The Eastern Cape farming community’s Michelle Hardy-Berrington, said that pine trees and other similar alien species like blue gums, rooikranz and Port Jackson, among others, are very damaging pioneer plants in the Eastern Cape, taking over the landscape and restricting indigenous growth and grazing cover for stock farmers.
“By removing these juvenile pine trees, it reduces unnecessary ground water consumption, limits bushfire risk, and helps increase indigenous biodiversity,” she said.
When she saw a MyAfricanMum social media post on the recycling of Hessian coffee sacks into grow bags, she approached them to use the grow bags to plant alien juvenile pine trees growing on the Berrington family farm in the Sidbury area, turning them into decorative Christmas trees.
“The idea was initially for a school project; however, we put our heads together and decided to do a project that could positively impact on the whole of Gqeberha,” Hardy-Berrington said. Naomi Ledoux from MyAfricanMum, said that the business wanted to find a purpose during this time.
She believes that in coming together with the Eastern Cape farming community and giving back to the community by donating proceeds to the safe home, is exactly the purpose that they were searching for.
“This is the first time that we are running this project and we would like to do it more frequently in future.
“Although Christmas decorations are very seasonal products, we’ll have to think of another way that we can continue to make the product relevant all year round,” Ledoux explained.
Hardy-Berrington added that they love how they can come together like this.
“We don’t think people realise how invasive the alien trees are to our local farmers and if there is a way to help eradicate them overtime, while blessing others, one must just hope that the project will become a standard Gqeberha festive event.”
When asked about the name of the project, Ledoux explained that Whakahou is Maori and basically means “repurpose”. She was playing around with names and this one stuck.
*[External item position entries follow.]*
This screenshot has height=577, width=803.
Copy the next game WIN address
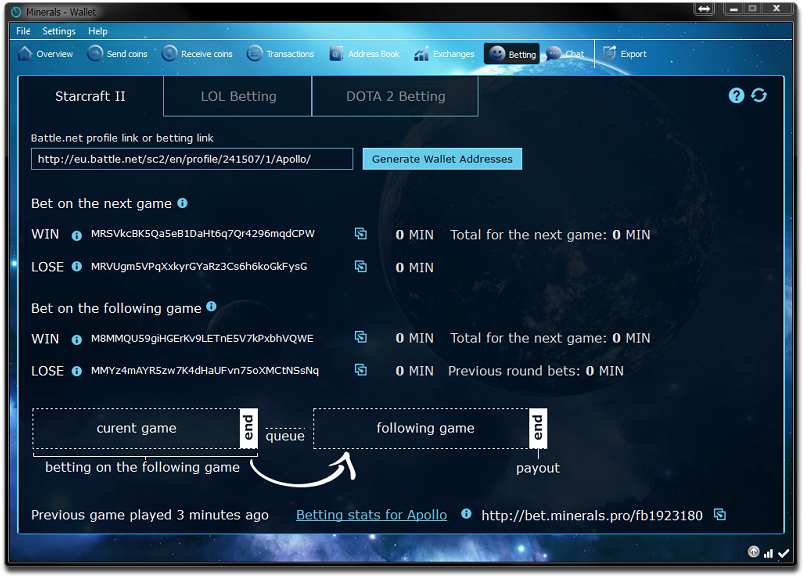tap(361, 234)
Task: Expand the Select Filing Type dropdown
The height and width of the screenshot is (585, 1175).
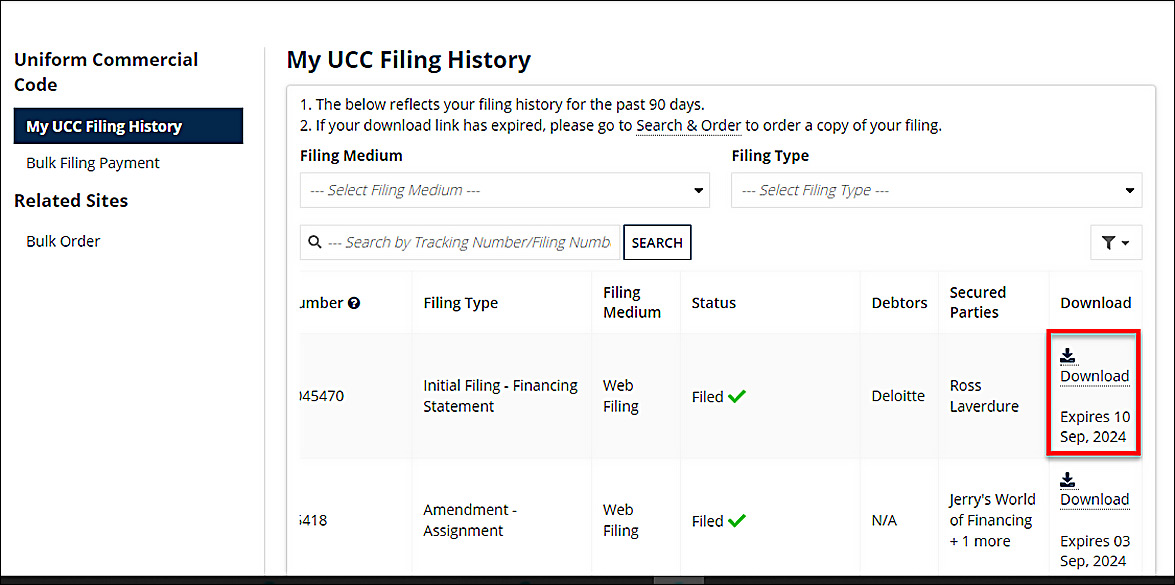Action: coord(936,190)

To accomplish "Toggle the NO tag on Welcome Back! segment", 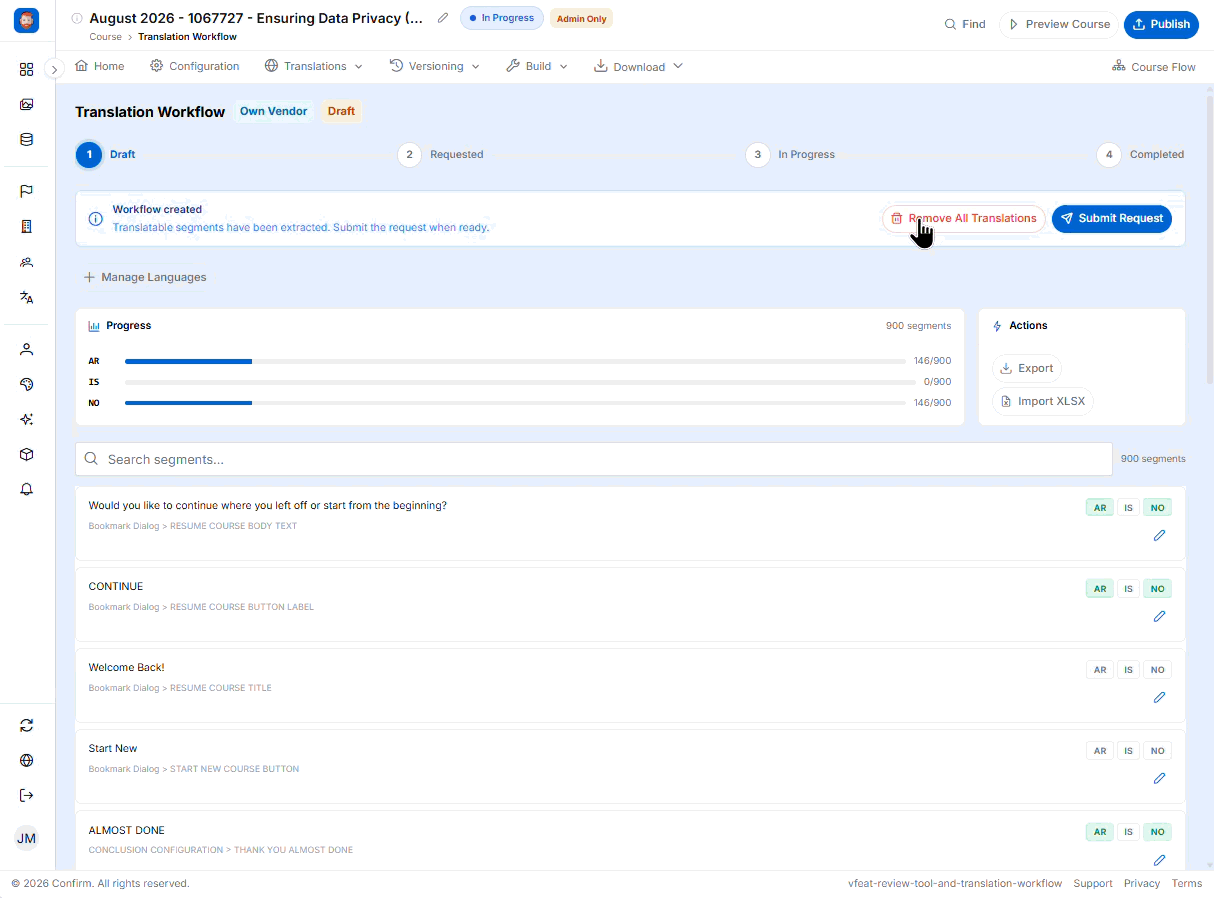I will coord(1157,670).
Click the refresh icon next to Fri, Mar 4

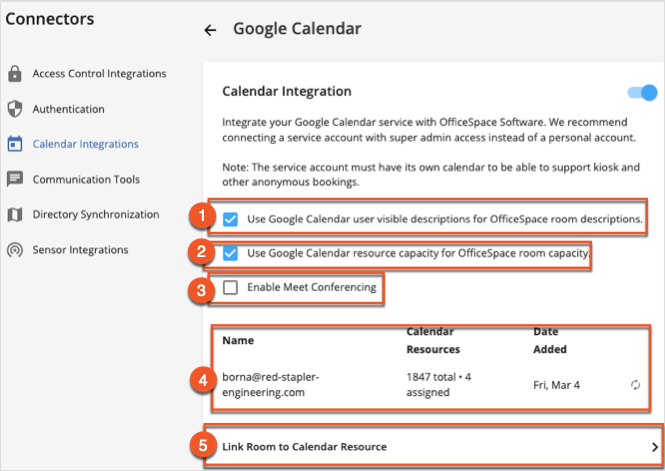pos(636,384)
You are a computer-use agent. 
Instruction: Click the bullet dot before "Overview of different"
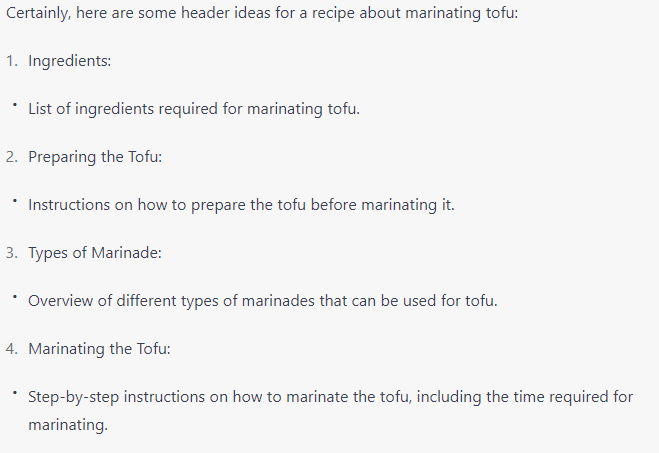tap(15, 297)
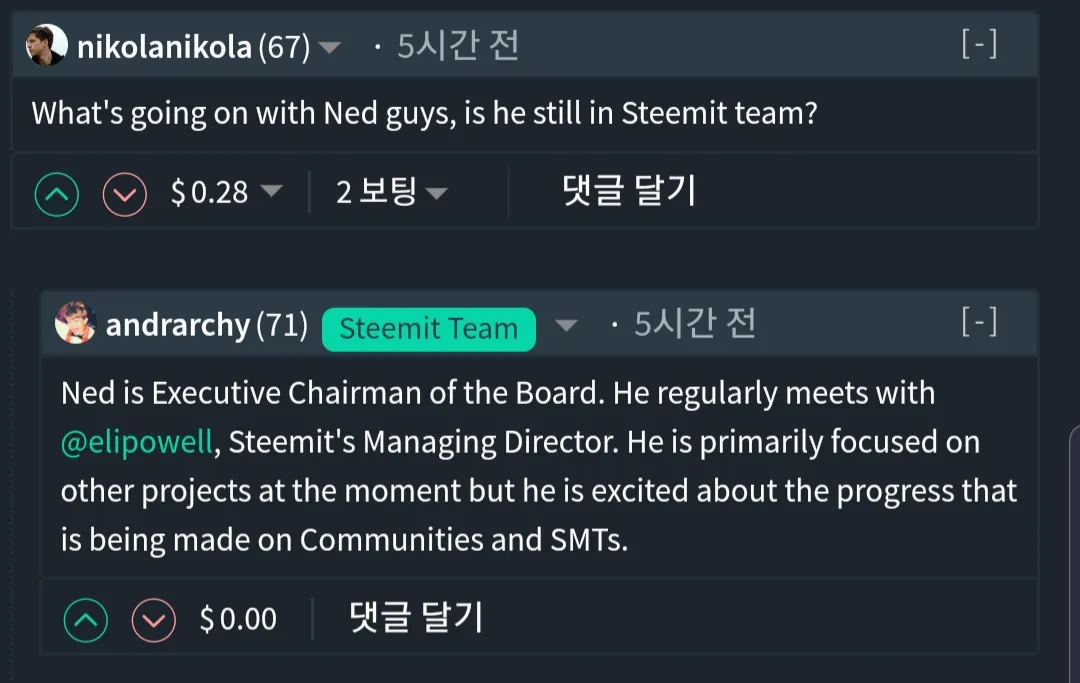Upvote andrarchy's reply

[86, 621]

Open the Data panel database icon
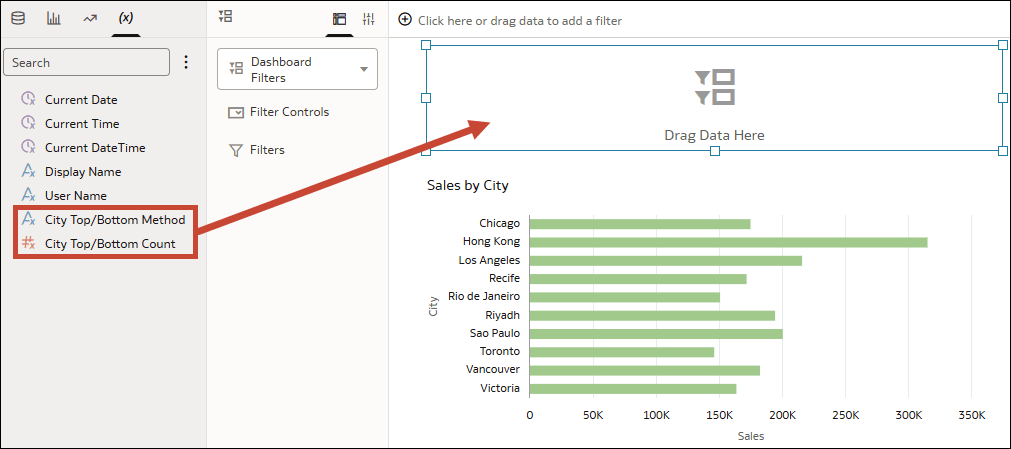[x=19, y=19]
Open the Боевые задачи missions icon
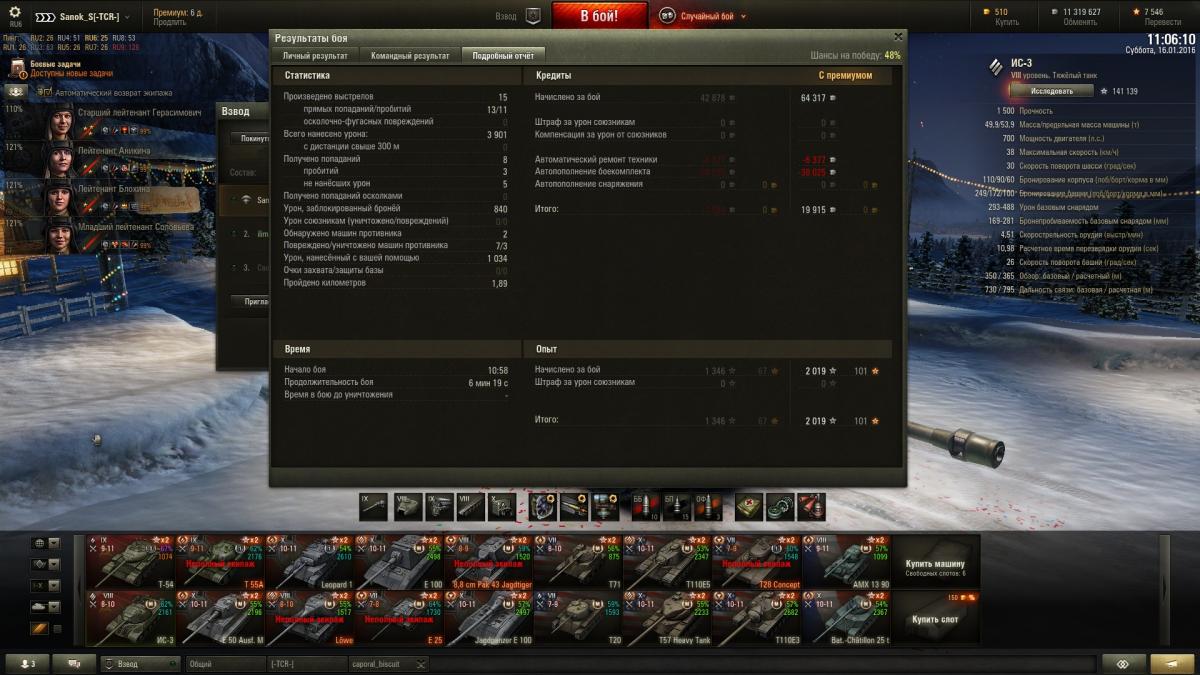 18,68
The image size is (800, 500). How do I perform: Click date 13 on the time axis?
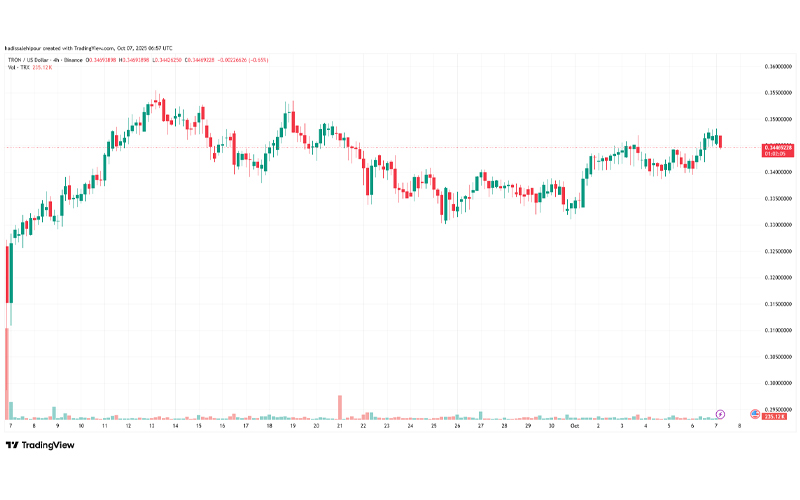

The Whakahou trees will be sold at R100 each. However, there are early bird offers of R80 each which will run until November 21.
All early bird Whakahou trees will be available from November 22 for collection at Hardywoods, 67 3rd Avenue, Newton Park.
The reason for the delayed collection is to ensure that the trees will stay green until Christmas.
“It would be amazing to raise R5 000 for the safe home. Just imagine if we could do that. That is just over 300 Whakahou trees,” Ledoux said.